Il tuo compito: Prosegui l'articolo sul via libera di Biden all'uso di missili a lungo raggio da parte dell'Ucraina, a partire dall'ultima frase riportata.

Testo proposto:
******************************
La notizia riportata da tutte le più accreditate testate, probabilmente va molto ridimensionata ed etichettata come propaganda
La recente notizia del via libera di Biden all’uso dell’Ucraina di missili a lungo raggio, in grado di colpire il territorio russo, si è fatta subito “esplosiva”, rimbalzando da tutti i canali dell’informazione. Su una intervista de “La Stampa” al presidente del Centro Studi Internazionali Andrea Margelletti, è ben descritto come il destino dell’Ucraina sia segnato, e come Il futuro potrebbe portare facilmente a un’escalation, soprattutto per il settore europeo della Nato, anche in seguito alle reazioni russe, ora più libere di alzare i toni.
Infatti, aumentare oggi la capacità offensiva di Kiev, in vista di prossime trattative di pace da una posizione di forza, non garantisce la continuità del proposito, poiché gli scenari potrebbero cambiare di molto con l’insediamento di Donald Trump, che ha più volte indicato di porre fine al conflitto russo ucraino, ma come?
Il paragone con l’abbandono dell’Afganistan da parte degli americani, concordato con i talebani, senza coinvolgere il governo di Kabul è di fresca memoria. Guerre “americane” che hanno riportato al disimpegno dal Vietnam o al cambio di potere nell’Iraq post Saddam, lasciando i rispettivi Paesi, ai loro retroscena drammatici. E noi europei, gli alleati della Nato, a far sempre da vassalli alla corte del re Zio Sam.
******************************
Materiale di riferimento:
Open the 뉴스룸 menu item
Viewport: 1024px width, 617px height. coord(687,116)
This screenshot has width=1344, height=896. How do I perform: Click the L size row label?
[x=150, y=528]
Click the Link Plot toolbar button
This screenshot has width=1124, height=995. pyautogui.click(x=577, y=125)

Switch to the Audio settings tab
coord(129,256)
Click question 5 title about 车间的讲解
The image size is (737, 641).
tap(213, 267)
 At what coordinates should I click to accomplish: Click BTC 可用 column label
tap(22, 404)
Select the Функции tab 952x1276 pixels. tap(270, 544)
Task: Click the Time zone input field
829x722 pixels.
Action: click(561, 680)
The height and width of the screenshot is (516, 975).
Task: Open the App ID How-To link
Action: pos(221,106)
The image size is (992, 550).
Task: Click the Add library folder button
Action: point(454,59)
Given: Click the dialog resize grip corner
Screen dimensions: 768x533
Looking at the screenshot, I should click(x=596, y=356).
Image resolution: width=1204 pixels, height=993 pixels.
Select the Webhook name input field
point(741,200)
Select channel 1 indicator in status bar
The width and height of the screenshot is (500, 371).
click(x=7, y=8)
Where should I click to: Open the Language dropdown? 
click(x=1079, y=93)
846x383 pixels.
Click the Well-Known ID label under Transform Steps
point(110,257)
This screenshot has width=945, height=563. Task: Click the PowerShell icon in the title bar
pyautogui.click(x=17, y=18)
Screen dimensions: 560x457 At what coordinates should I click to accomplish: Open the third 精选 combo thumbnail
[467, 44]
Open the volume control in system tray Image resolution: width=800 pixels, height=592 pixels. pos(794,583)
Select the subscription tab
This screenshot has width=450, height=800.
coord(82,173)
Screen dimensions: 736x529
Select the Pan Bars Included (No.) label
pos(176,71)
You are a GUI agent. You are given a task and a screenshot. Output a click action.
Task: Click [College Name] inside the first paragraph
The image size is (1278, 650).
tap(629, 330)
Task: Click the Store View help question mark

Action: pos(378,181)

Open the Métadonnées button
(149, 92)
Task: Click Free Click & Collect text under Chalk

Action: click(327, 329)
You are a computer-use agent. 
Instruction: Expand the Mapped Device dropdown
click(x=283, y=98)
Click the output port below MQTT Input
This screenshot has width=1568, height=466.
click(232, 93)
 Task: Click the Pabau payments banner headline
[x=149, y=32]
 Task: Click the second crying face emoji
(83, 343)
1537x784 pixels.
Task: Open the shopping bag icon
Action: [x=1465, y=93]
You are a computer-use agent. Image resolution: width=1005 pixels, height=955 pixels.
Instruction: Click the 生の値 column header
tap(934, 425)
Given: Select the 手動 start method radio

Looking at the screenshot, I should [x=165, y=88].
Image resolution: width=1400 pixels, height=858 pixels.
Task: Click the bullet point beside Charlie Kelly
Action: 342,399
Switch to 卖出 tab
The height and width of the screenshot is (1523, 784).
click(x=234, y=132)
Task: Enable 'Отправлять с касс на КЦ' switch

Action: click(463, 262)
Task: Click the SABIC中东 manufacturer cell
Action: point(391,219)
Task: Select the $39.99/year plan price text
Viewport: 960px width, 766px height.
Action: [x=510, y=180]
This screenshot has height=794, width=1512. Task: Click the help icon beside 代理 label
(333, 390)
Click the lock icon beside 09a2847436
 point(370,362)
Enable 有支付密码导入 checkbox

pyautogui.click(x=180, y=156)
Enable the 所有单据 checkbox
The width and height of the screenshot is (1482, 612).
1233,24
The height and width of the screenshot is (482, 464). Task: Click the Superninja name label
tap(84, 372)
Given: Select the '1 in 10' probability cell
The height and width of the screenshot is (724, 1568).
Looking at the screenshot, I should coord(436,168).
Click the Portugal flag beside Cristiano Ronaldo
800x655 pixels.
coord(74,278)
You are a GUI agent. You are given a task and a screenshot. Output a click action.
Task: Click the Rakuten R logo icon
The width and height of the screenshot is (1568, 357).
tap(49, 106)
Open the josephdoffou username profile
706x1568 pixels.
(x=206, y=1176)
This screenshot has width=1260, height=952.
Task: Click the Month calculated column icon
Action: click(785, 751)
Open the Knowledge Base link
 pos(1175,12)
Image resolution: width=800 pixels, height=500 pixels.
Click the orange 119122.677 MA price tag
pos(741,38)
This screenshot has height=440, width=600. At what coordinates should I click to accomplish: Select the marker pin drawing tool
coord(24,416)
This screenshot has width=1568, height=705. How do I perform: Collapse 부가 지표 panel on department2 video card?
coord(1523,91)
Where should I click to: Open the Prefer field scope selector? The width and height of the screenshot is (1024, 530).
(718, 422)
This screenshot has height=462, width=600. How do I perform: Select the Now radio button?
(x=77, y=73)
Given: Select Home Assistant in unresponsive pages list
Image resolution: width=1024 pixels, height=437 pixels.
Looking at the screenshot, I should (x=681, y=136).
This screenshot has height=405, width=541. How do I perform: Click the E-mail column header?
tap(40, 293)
******************************
Risposta:
Comunque, la notizia è sotto esame, forse ampliata dalla press rimbalza in modo da verificare. In realtà, stando all’agenzia Ansa, il via libera americano verso le forze ucraine, sembra consentire l’uso dei vettori a lungo raggio Atacms solo per colpire le forze russe e nordcoreane nella regione russa di Kursk, di cui gli ucraini occupano una modesta porzione di territorio dopo lo sconfinamento di quest’estate. Altrettanto interessante però è il commento di Zelensky dopo il massiccio attacco aereo subito da Odessa proprio oggi: «ora i missili partiranno da soli».
Quale sia la reale portata della notizia, nel caso del probabile cambio di rotta dell’amministrazione Trump nei confronti dell’Ucraina, l’Europa non sarà in grado di supplire agli USA, come unico alleato industriale, politico e militare, nei suoi aiuti destinati a Zelensky.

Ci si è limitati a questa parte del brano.